BSD Magazine for November 2012
November’s PDF issue of BSD Magazine is out, with a number of articles including a hardware review of the Netgear Universal Wifi Adapter. We need more BSD-centric device testing.
Binary package removal for DragonFly 2.11 and below
On the 10th of November, I’m going to remove the binary pkgsrc packages from mirror-master.dragonflybsd.org for DragonFly 2.8 through 2.11. They are closing in on 2 years old at this point, and are from a pkgsrc branch that hasn’t been updated for that long.
If you are actually using version of DragonFly that old, you can continue building from pkgsrc normally; these are just prebuilt packages.
Clang-Day today for FreeBSD
Today is the day that FreeBSD moves to using clang by default. This is not necessarily a surprise, but I like the finality of calling it “Clang-Day”. I think Clang will probably be the next compiler brought into DragonFly’s base system, instead of the next release of gcc. Don’t make any bets on my statement, though, cause I certainly won’t be the one doing it. (It’s hard.)

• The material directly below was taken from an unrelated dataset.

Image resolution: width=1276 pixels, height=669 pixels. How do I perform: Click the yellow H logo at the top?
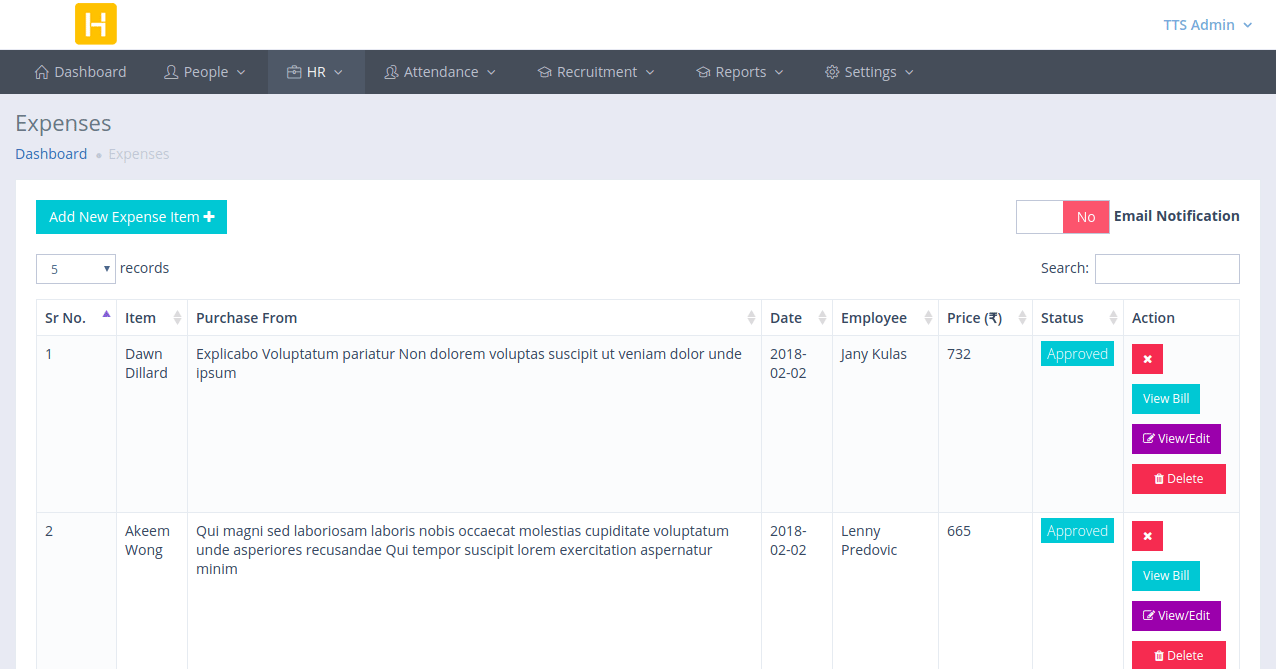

Lazy Reading for 2012/11/04
I’m glad 3.2 is out the door. I think I spent more time on release notes and watching package builds than any other release.

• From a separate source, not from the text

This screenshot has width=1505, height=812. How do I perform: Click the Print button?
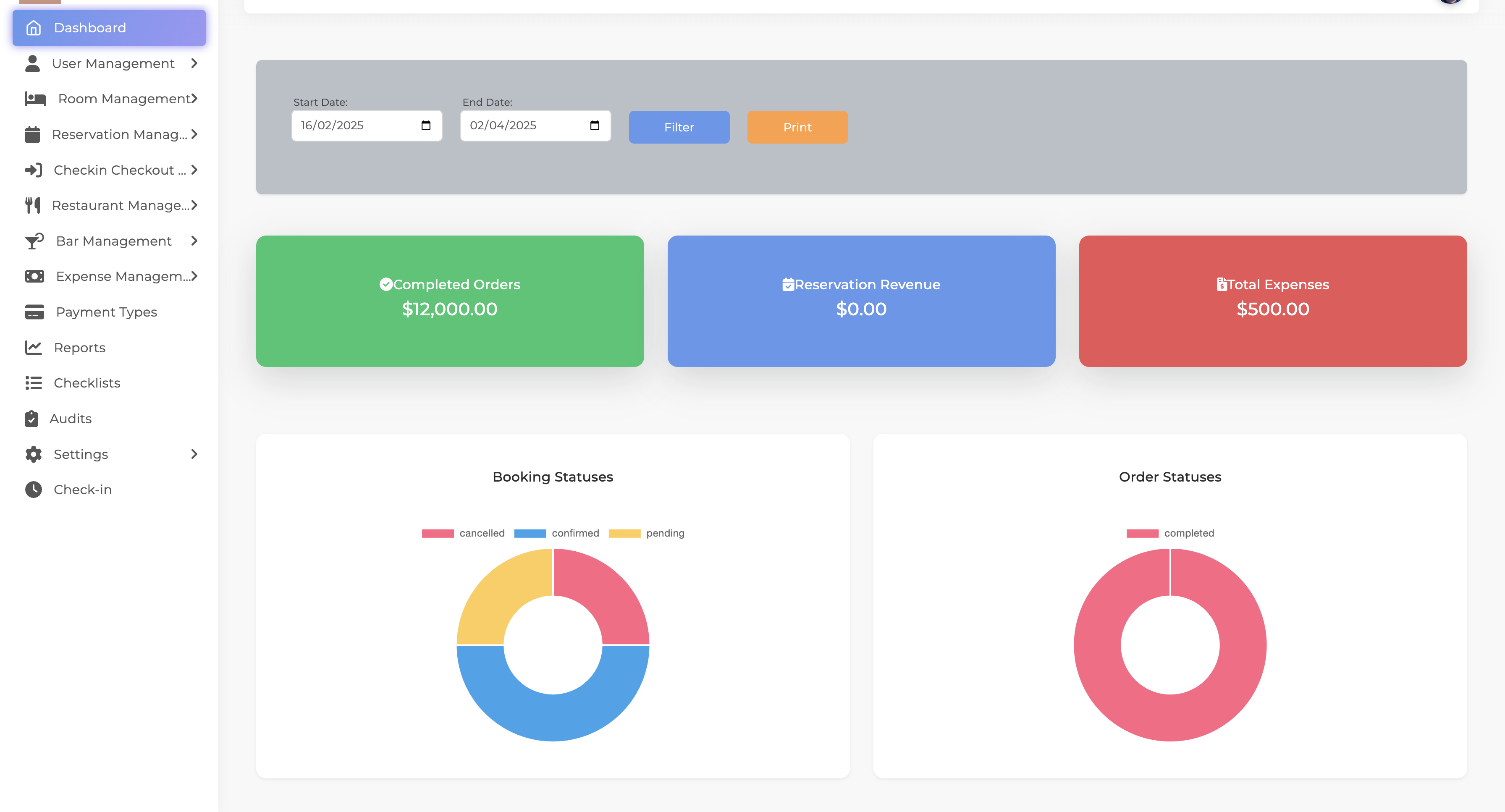click(x=797, y=127)
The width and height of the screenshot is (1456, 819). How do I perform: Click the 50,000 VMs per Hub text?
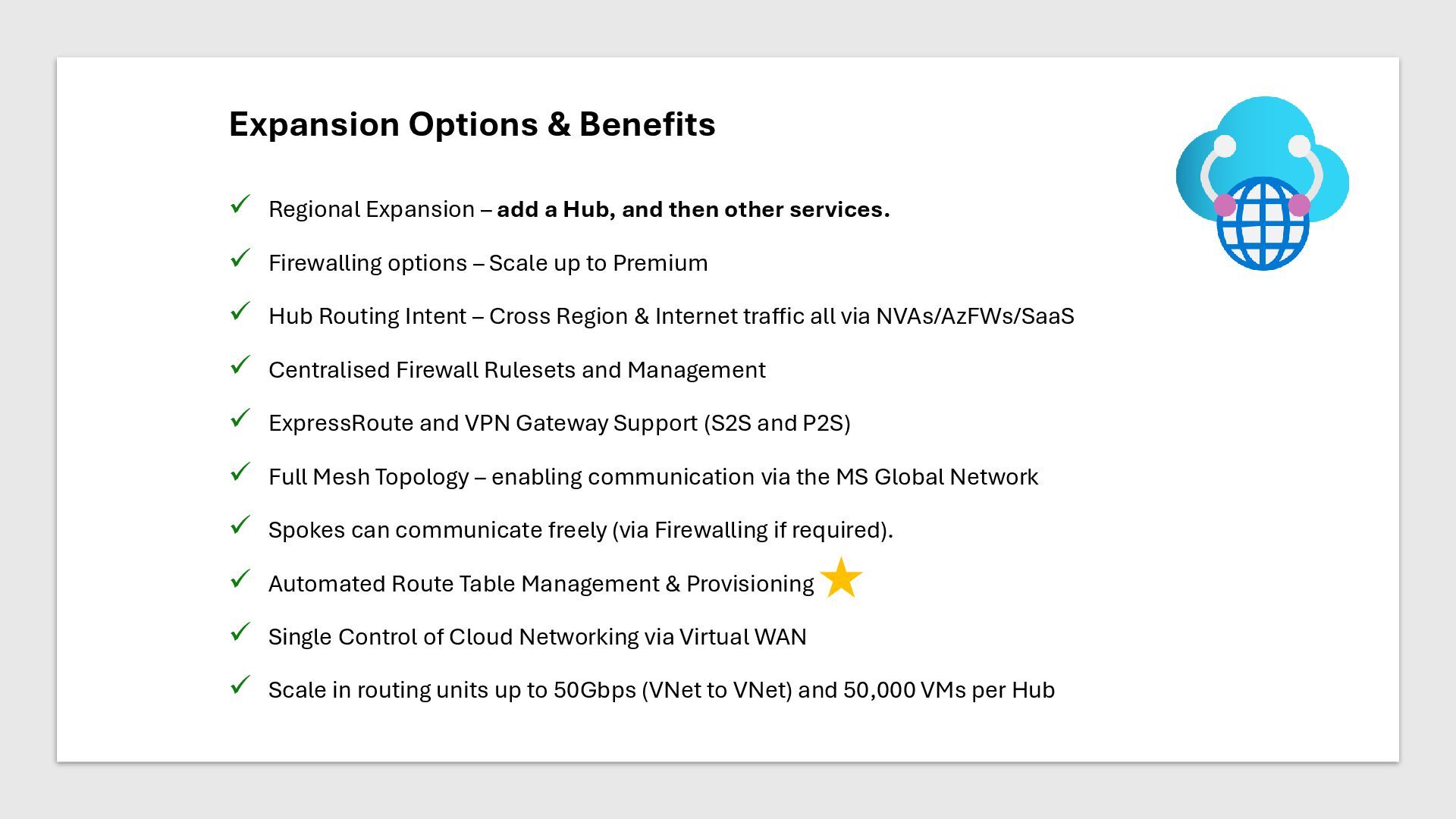point(949,690)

- This in-browser recreation of an Apple ][+ is a trip down nostalgia lane. (via)
- HappyEdit, “Vim-based” text editor. It’s actually an IndieGoGo project. (via)
- A physics paper with a description of a non-Euclidean universe, which happens to mention Cthulu. (via)
- NetBSD now supports these 100-core Tile-GX processors; I didn’t know such hardware existed. (Thanks, Tomas Bodzar)
- Active vs. Passive Benchmarking. (Tomas again.)
- The Search for the Ultimate Engineer’s Pen. I like looking at some of the pen models mentioned. The best way to find the “ultimate” pen, that nobody mentioned: go into a good art store and ask to sample a few pens. Bring the type of paper you normally use. Pens are usually out loose, and having it in your hand is the best way to tell. If there’s a college near you with a good technical art program, check the campus store. Why, yes, I did base that example on direct experience.
- The evolution of the computer keyboard. The descriptions of the various mechanisms are neat to hear about. It of course repeats the Dvorak story. (via)
- All the back issues of science fiction magazine Omni, online and free.
Your unrelated link of the day: Sir, You Are Being Hunted. I link to the Kickstarter for this game for no other reason than I think it would be fun to play.
Chaos Communication Congress and DragonFly
Every year, the Chaos Communication Congress tends to gather at least a few DragonFly-using people, and this year is no different. The event is being held in a much larger arena this year, in Hamburg, Germany, so there’s a good chance a DragonFly ‘assembly‘ could be held. Speak up on the users@ mailing list, or EFNet #dragonflybsd, if you’re going too. It’s happening on the last few days of this year, December 27th through 31st.
DragonFly 3.2.1 is released!
I’ve written a release email that includes the steps for updating from source and updating pkgsrc for existing installs. This release enjoys better performance and new packages, so go, enjoy.
Another full world/kernel build for the bleeding edge
There was one more file to change for the bmake import, so if you are running DragonFly 3.3 and updated between the 28th and 30th of October, do a full rebuild.